EDIT: There seems to be confusion regarding my question, so let me narrow it down.

Is this true: If for all $a,b \in \mathbb{R}$, the function $f$ is uniformly continuous on $ [a,b]\subset \mathbb{R}$, then $f$ is uniformly continuous on $\mathbb{R}$.

Answer 1

which I don't understand why would be the case, since you can take the $\delta$ of the uniform continuity to be the minimum of all deltas across the intervals, no?

The minimum might be $0$, which is not allowed. For example:

Let $f(x)=x^2$. Then on $[-b,b]$ we have that $|f(x)-f(y)|=|x^2-y^2|=|x-y||x+y|\leq 2b |x-y|$.

So given an $\varepsilon>0$, you can let $\delta<\varepsilon/(2b)$. Thus $f$ is uniformly continuous on $[-b,b]$.

The infimum over $b$ of this is exactly $0$, which is not allowed.

Answer 2

It simply doesn't follow if if a condition must be true for any and every $[a,b]$ (based on the value of $a,b$) that it will be true for all $\mathbb R$ regardless of the what interval we are looking at.

A trivial counter-example would be that every $[a,b]$ has a maximal element, $b$, but clearly $\mathbb R$ does not. The argument breaks down, in that the condition, having a maximal element, is very dependent upon which closed interval we choose.

One can argue: Well if $[a,b]$ has a maximal element and $[a_i, b_i]$ has maximal element then $[a,b]\cup [a_i,b_i]$ will have a maximal element, $\max\{\max[a,b],\max[a_i,b_i]\}$, then $\mathbb R$ will have a maximum element that is equal to $\max\{\max[a,b]| a, b\in \mathbb R\}$.

The problem there is that $\mathbb R$ is unbounded and $\max\{\max[a,b]| a, b\in \mathbb R\}$ simply does not exist.

Uniform continuity is very similar.

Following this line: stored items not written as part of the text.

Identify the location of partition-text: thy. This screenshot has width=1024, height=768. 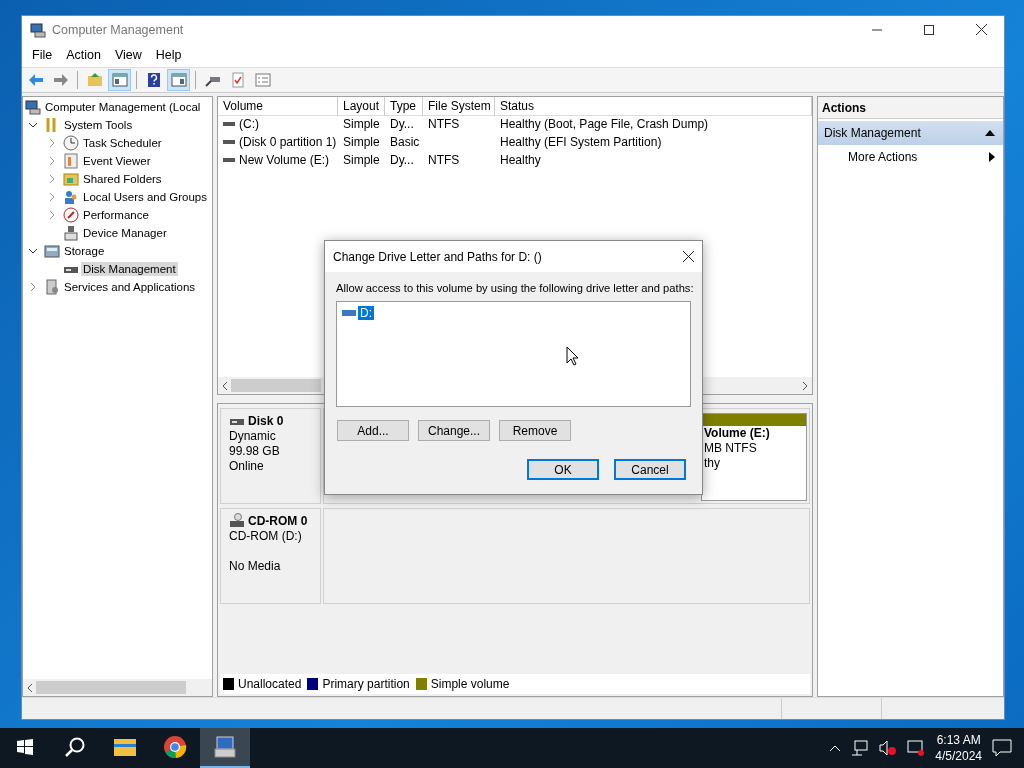
(712, 464).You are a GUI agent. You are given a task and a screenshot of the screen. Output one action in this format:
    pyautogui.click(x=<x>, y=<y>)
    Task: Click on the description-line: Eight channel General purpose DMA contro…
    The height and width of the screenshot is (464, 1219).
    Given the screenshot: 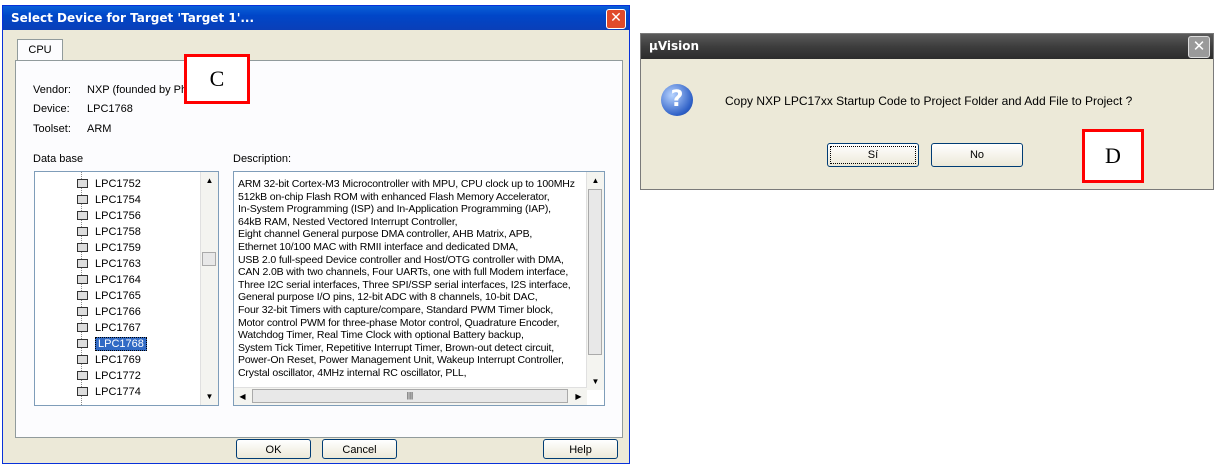 What is the action you would take?
    pyautogui.click(x=386, y=234)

To be uniformly continuous on closed interval $[a,b]$ means for any $\epsilon > 0$ there is a $\delta > 0$ so that whenever $|x-y| < \delta$ AND whenever $a\le x \le b, a\le y\le b$ then $|f(x)-f(y)|< \epsilon$. The condition of $x,y\in [a,b]$ can not be ignored.

You might argue that for an $\epsilon$ there is $\delta_{a,b}$ so that... $|x-y]<\delta_{a,b}\implies |f(x)-f(y)| < \epsilon$ for all $x,y \in [a,b]$... then if we take $\delta = \min(\delta_{a,b}) > 0$, then if $|x-y|< \delta$ then for any $[a,b]$ so that $x,y\in [a,b]$ then $|x-y|< \delta \le \delta_{a,b}\implies |f(x)-f(y)| < \epsilon$.

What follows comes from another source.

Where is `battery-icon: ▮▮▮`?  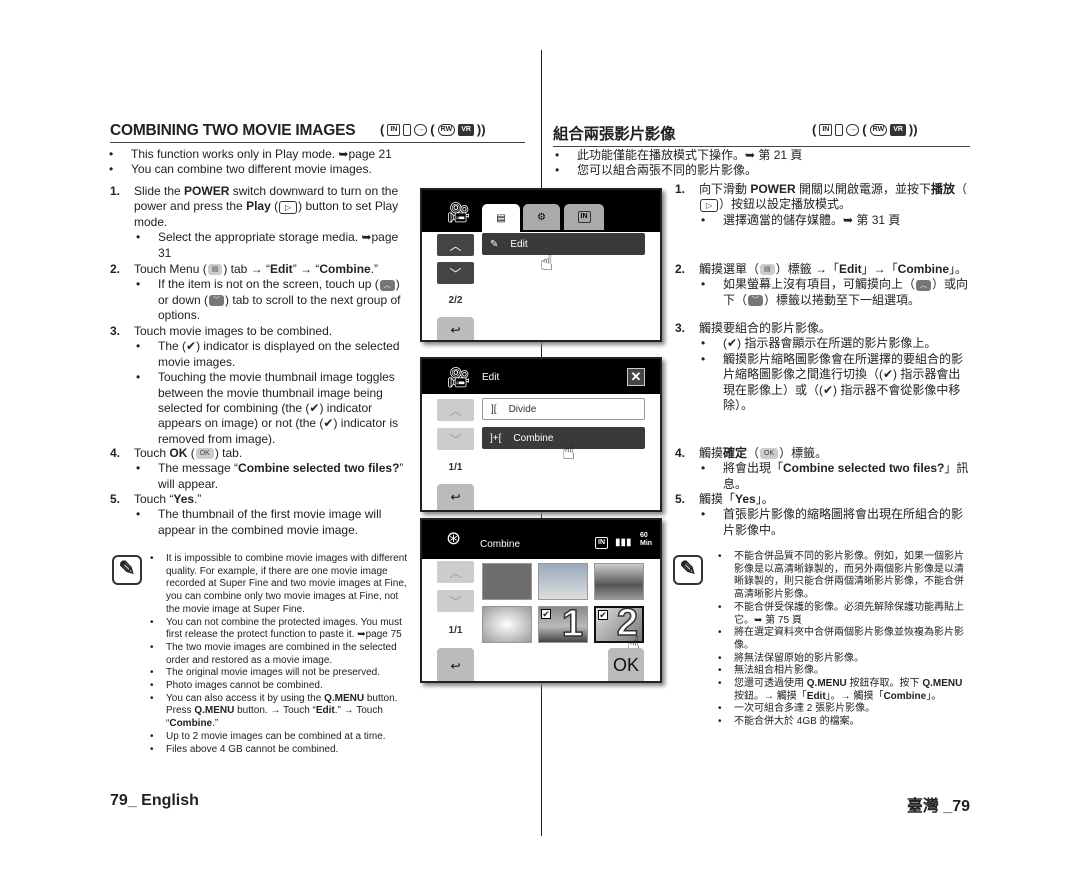 battery-icon: ▮▮▮ is located at coordinates (624, 542).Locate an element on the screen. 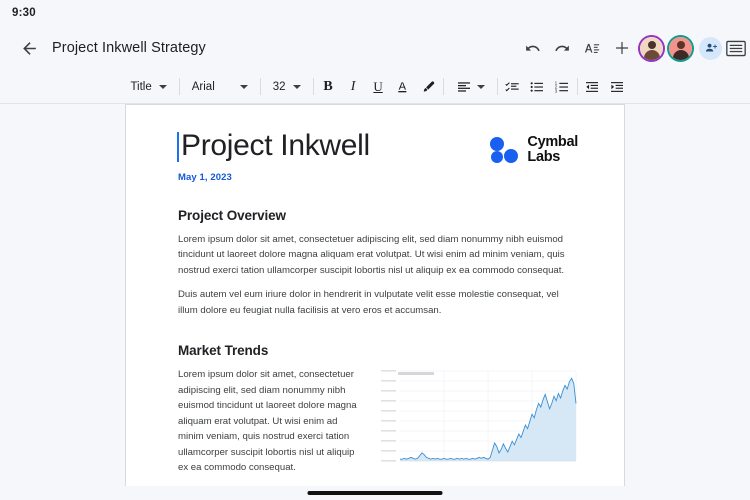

And this would but true if $\delta = \min(\delta_{a,b}) > 0$ existed.

It'd even be true if $\delta = \inf(\delta_{a,b}) > 0$ existed but $\min$ did not.

However as $\inf(\delta_{a,b})$ could be $0$ the argument fails in those cases as $|x-y|< \delta =0$ is impossible.

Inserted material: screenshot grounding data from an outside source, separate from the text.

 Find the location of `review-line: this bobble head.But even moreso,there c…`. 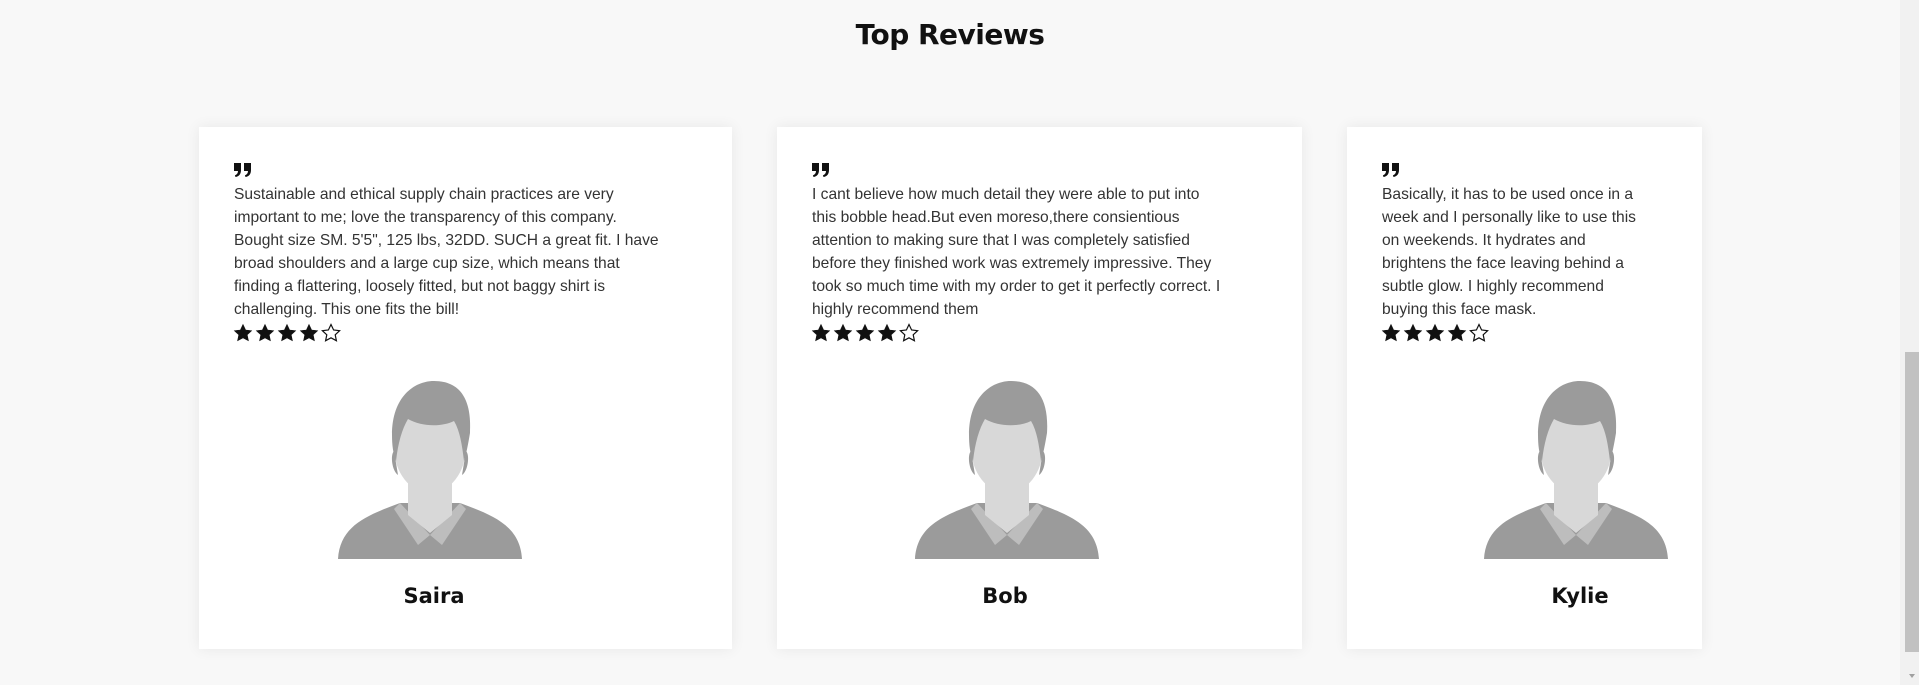

review-line: this bobble head.But even moreso,there c… is located at coordinates (996, 218).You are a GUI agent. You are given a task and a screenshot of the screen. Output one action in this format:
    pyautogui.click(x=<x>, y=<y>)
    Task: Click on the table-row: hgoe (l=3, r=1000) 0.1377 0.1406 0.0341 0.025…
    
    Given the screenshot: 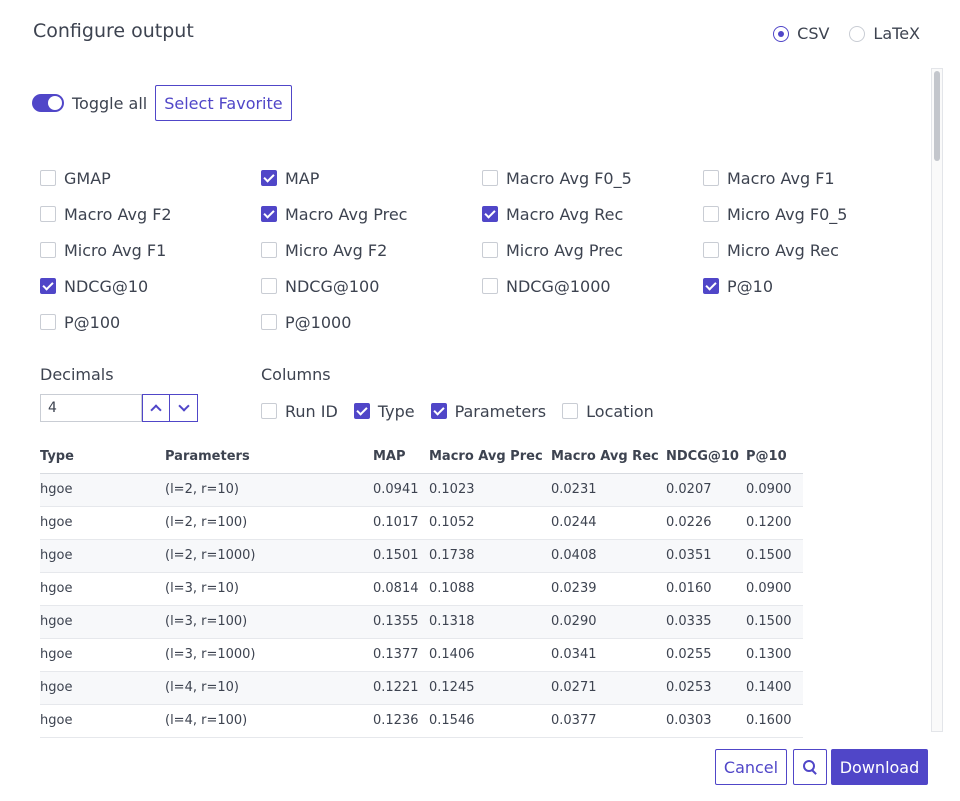 What is the action you would take?
    pyautogui.click(x=422, y=655)
    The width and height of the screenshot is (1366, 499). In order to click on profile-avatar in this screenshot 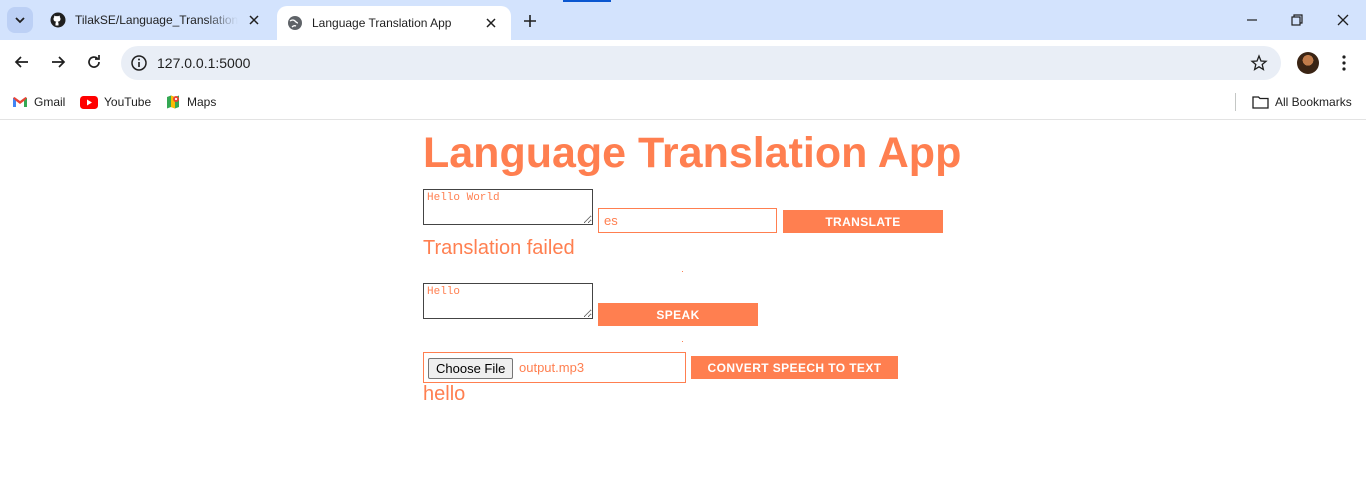, I will do `click(1308, 63)`.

The classic counter-example if $f(x) = x^2$. For any $[a,b]$ and $\epsilon > 0$ then if $\delta_{a,b} = \frac {\epsilon}{2\max(|a|,|b|)}$ then $|x-y|< \delta$ would imply $|x^2 - y^2|=|x-y||x+y| \le |x-y|*(2\max(|a|,|b|)) < \delta_{a,b}*2\max(|a|,|b|)=\epsilon$.

But $\inf \delta_{a,b} = 0$ so the argument fails.

(And the proof that $f(x)=x^2$ is not uniformly continuous is standard: For any $\epsilon> 0$, let $\delta > 0$ and let $x_1$ be so that $x_1\frac {\delta}2 + \frac {\delta^2}{4}>\epsilon$ (i.e. $x_1 > (\epsilon - \frac {\delta^2}4)\frac 2{\delta}$) then for any $x,y\in (x_1-\frac \delta 2, x_1+\frac \delta 2)$ we have $|x_1 - (x_1+\frac {\delta}2)|=\frac {\delta}2 < \delta$ while $|(x_1+\frac {\delta}2)^2 - x_1^2| = x_1\frac {\delta}2 + \frac {\delta^2}{4}>\epsilon$.)